Sexually transmitted infection phenotypes, determined by transcription-mediated amplification-based assays specific for Trichomonas vaginalis, Chlamydia trachomatis, and Neisseria gonorrhoeae, within screened females positive for at least one STI
| Phenotype no. | Sexually transmitted infection phenotypea |
Percentage of patients with each phenotype, delineated by specimen source |
|||||
|---|---|---|---|---|---|---|---|
| Trichomonas vaginalis | Chlamydia trachomatis | Neisseria gonorrhoeae | Cervixb | First-void urinec | Vaginad | Totale | |
| 1 | + | − | − | 53.5 | 58.0 | 59.3 | 54.2 |
| 2 | + | + | − | 6.8 | 4.9 | 7.7 | 6.6 |
| 3 | + | + | + | 1.4 | 0.6 | 0.0 | 1.2 |
| 4 | + | − | + | 1.5 | 1.2 | 2.2 | 1.5 |
| 5 | − | + | − | 30.1 | 23.5 | 29.7 | 29.1 |
| 6 | − | − | + | 4.2 | 9.9f | 0.0 | 4.7 |
| 7 | − | + | + | 2.4 | 1.9 | 1.1 | 2.2 |
+, positive nucleic acid amplification screen; −, negative nucleic acid amplification screen.
A total of 783 (14.0%) encounters had at least one STI.
A total of 162 (19.5%) encounters had at least one STI.
A total of 91 (12.5%) encounters had at least one STI.
A total of 1,036 (14.5%) encounters had at least one STI.
P value of ≤0.0003 compared to detection of solely N. gonorrhoeae from vagina or cervix.
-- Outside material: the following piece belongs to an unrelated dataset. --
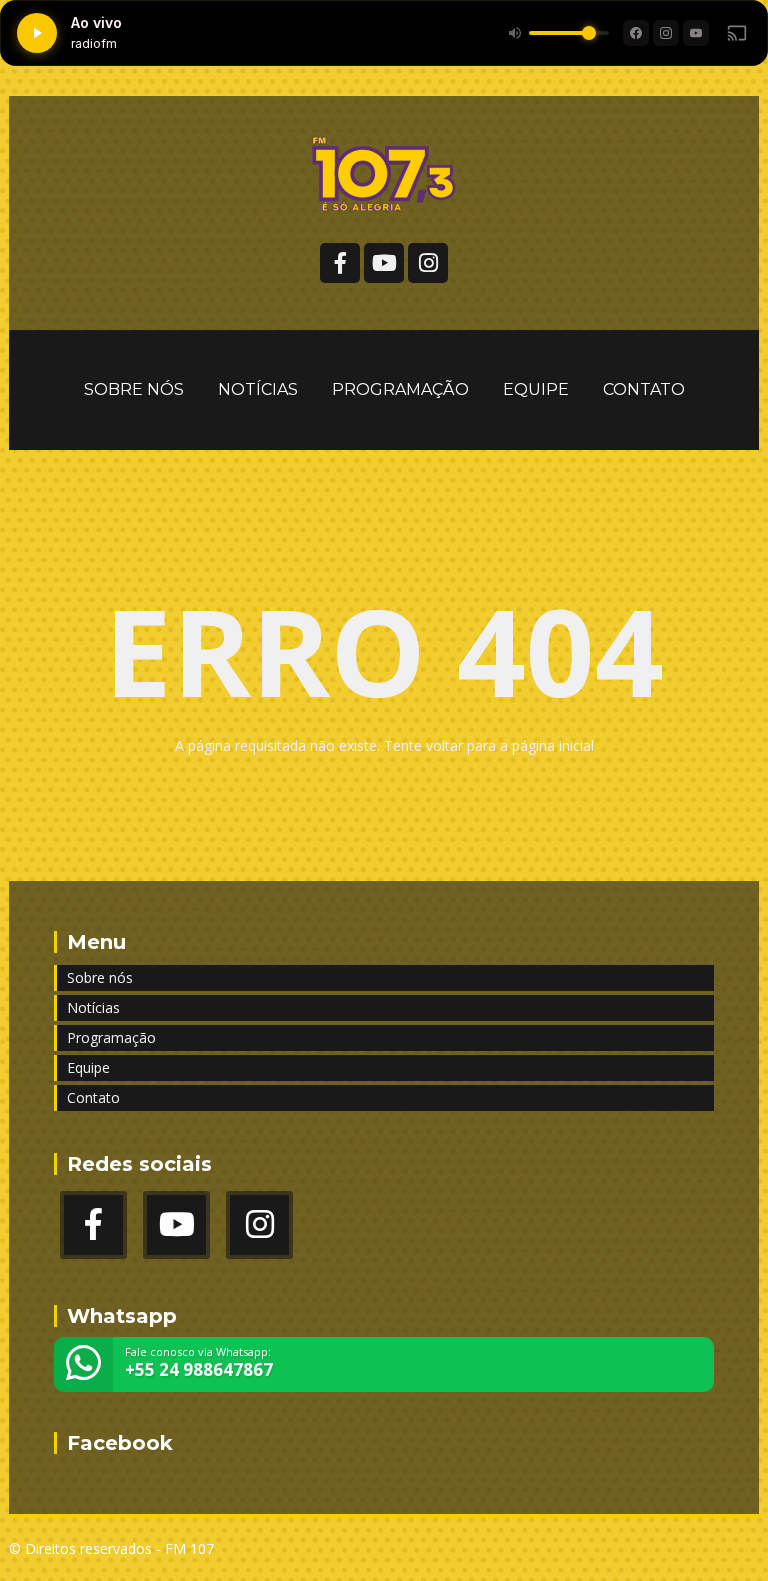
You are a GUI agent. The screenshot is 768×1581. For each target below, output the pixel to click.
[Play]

In terms of individual STI agents, STI phenotype differences between first-void urine and genital swab collections were minimal (P ≥ 0.09) (Table 1), with the exception of increased detection of N. gonorrhoeae from first-void urine (P ≤ 0.0003). Increased detection of solely T. vaginalis (54.2% in a combined first-void urine and genital swab data set) was noted compared to detection of solely C. trachomatis (29.1%; P < 0.0002). Codetection rates for other STIs with T. vaginalis ranged from 5.5% (first-void urine) to 8.2% (cervix) for C. trachomatis and from 1.8% (first-void urine) to 2.9% (cervix) for N. gonorrhoeae (Table 1).
Demographics of females with detectable T. vaginalis.
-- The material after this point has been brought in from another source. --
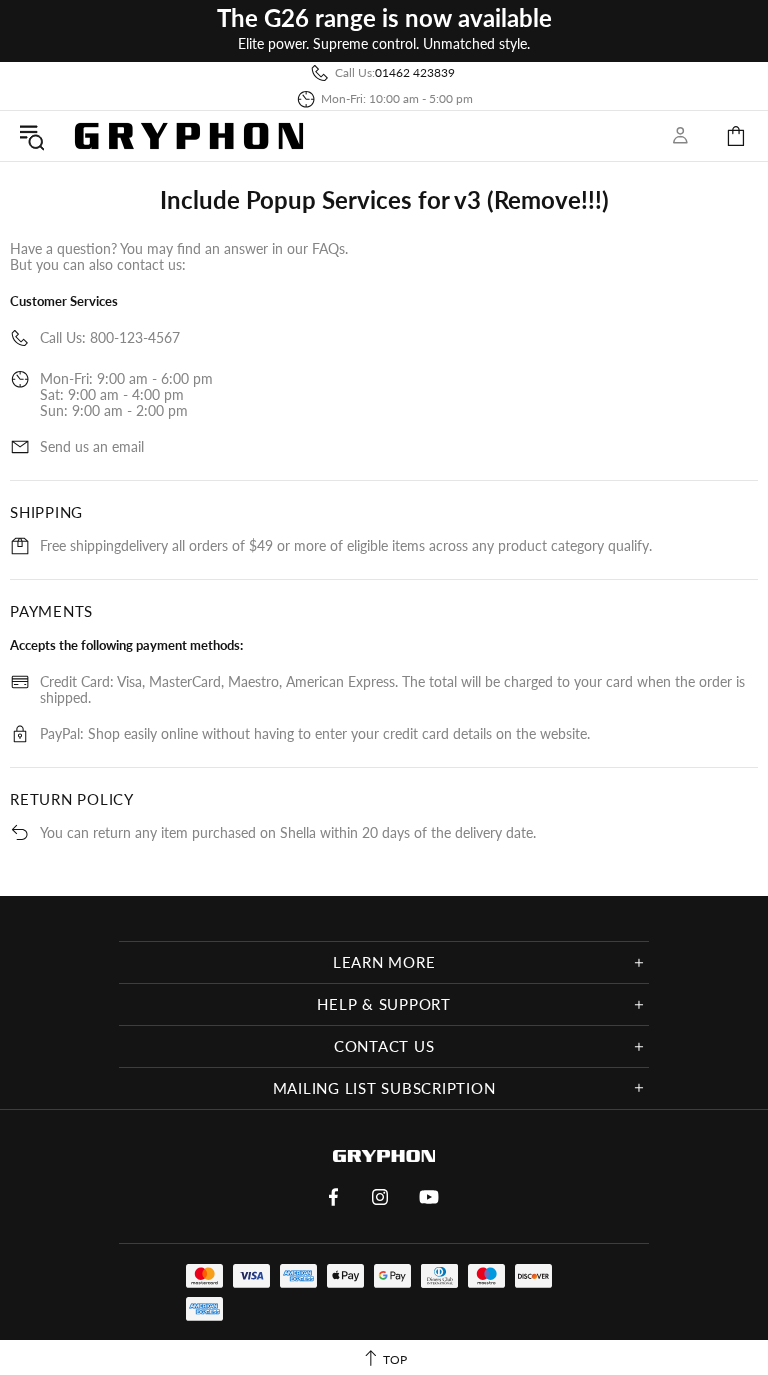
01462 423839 (415, 72)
Detection of C. trachomatis peaked in females less than 21 years of age (14.2%) (Fig. 1) and exceeded detection of other STIs (P ≤ 0.001). Detection of T. vaginalis was more frequent than detection of C. trachomatis and N. gonorrhoeae for ages 21 and older. This pattern was independent of specimen source (data not illustrated). The age range of T. vaginalis detection was 15 to 79 (median, 28); the mean age of 30.6 was greater than those for C. trachomatis and N. gonorrhoeae (22.3 and 21.6, respectively; P < 0.0001).
Fig 1.
Prevalence of Trichomonas vaginalis (solid bars), Chlamydia trachomatis (open bars), and Neisseria gonorrhoeae (shaded bars) among 7,277 females screened by transcription-mediated amplification-based methods, delineated by age. ‡ indicates comparisons between T. vaginalis and C. trachomatis detection rates in which P was ≤0.001.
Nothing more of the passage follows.